• Task:
Your output should consist solely of the lines from the one holding "Task: Select the Left Text entity label" to the end of the records below, inclusive, reproduced exactly and free of pictures.

Screenshot grounding data:
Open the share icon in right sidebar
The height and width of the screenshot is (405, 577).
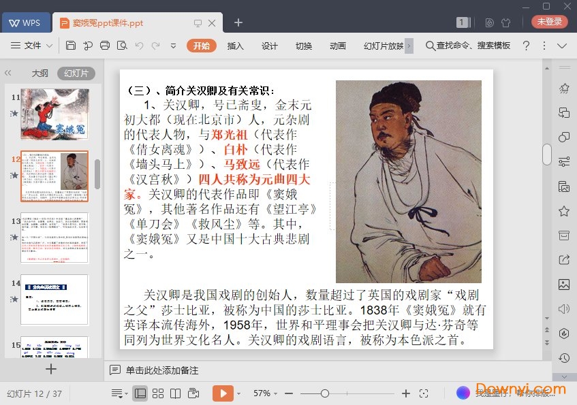pos(563,259)
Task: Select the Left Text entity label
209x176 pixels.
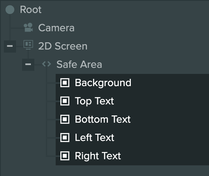Action: (x=95, y=138)
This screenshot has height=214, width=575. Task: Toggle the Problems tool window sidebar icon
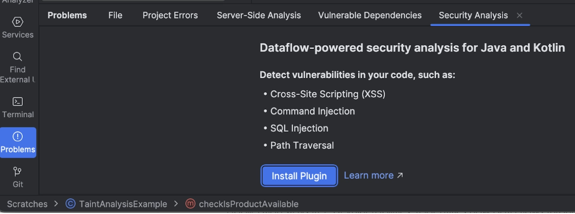pos(18,142)
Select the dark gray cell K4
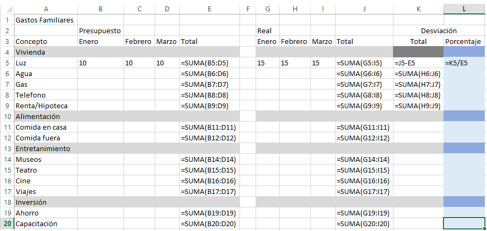 click(418, 52)
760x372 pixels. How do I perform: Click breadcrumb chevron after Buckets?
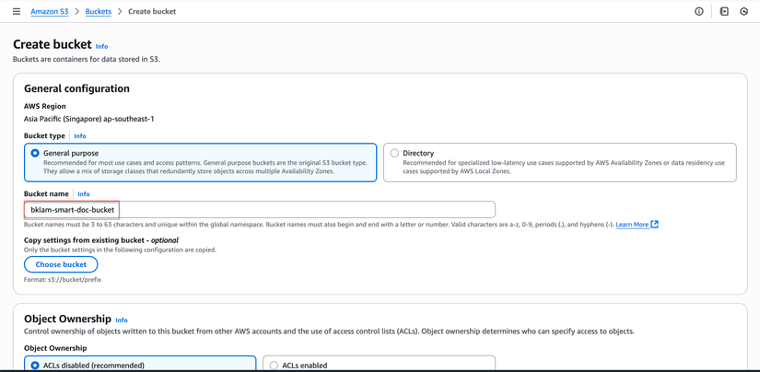[120, 12]
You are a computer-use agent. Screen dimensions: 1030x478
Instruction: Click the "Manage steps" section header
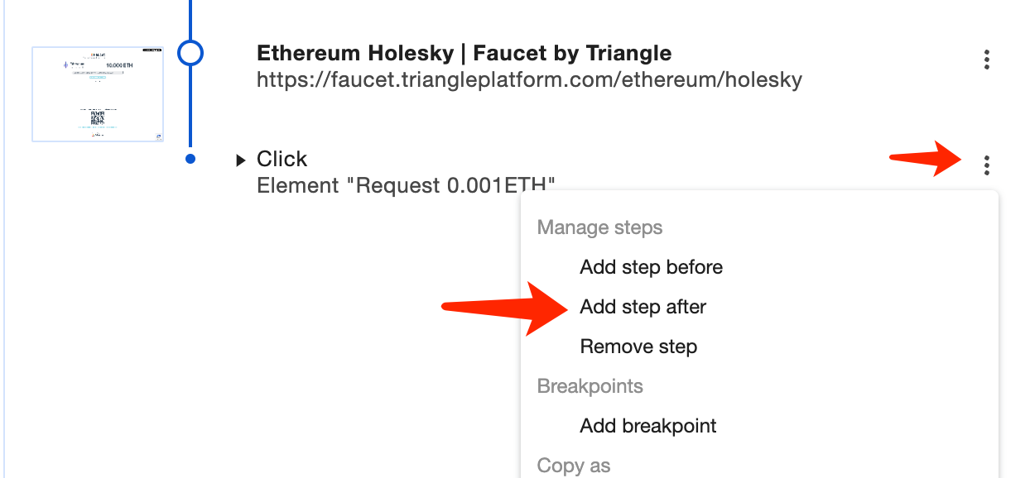(599, 227)
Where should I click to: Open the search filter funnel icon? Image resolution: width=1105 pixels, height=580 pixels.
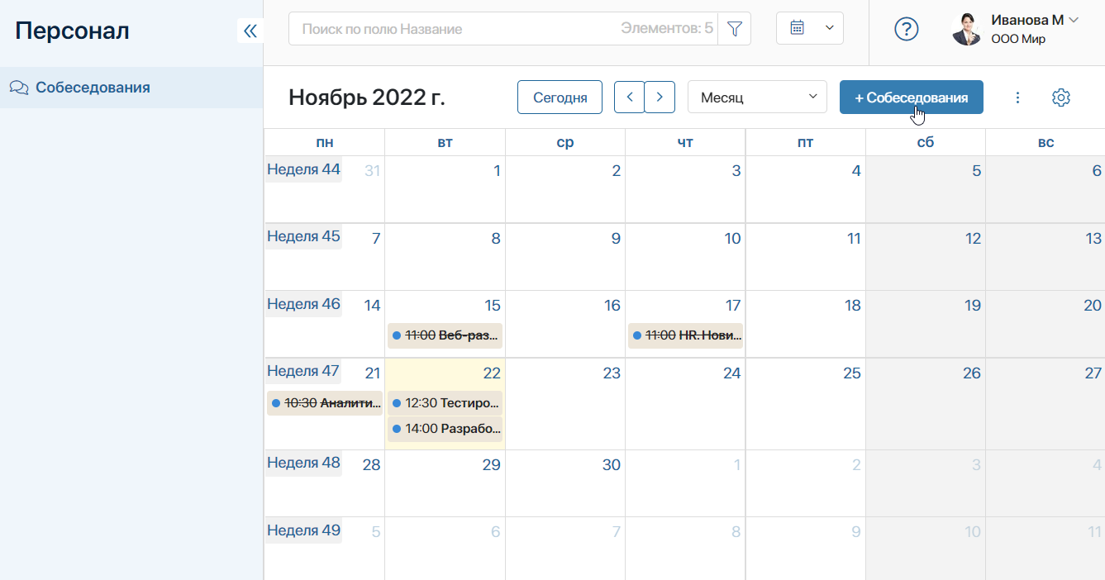(x=734, y=29)
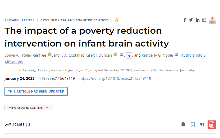This screenshot has width=220, height=138.
Task: Open Sonya Troller-Renfree's ORCID icon
Action: 49,55
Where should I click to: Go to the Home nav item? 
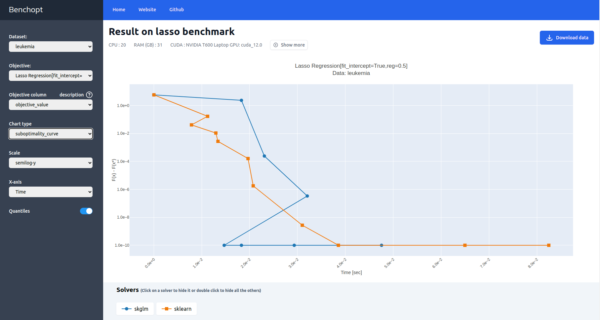(119, 10)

• Completed exercise:
Task: Select the Left Text entity label
209x176 pixels.
Action: (x=95, y=138)
This screenshot has height=214, width=575. Task: Toggle the Problems tool window sidebar icon
pos(18,142)
Select the dark gray cell K4
 click(418, 52)
760x372 pixels. How do I perform: Click breadcrumb chevron after Buckets?
[120, 12]
You are a computer-use agent. Screen dimensions: 1030x478
Instruction: Click the "Manage steps" section header
(599, 227)
Where should I click to: Open the search filter funnel icon? Image resolution: width=1105 pixels, height=580 pixels.
(x=734, y=29)
This screenshot has width=220, height=138.
Task: Open Sonya Troller-Renfree's ORCID icon
Action: 49,55
Where should I click to: Go to the Home nav item? 
(119, 10)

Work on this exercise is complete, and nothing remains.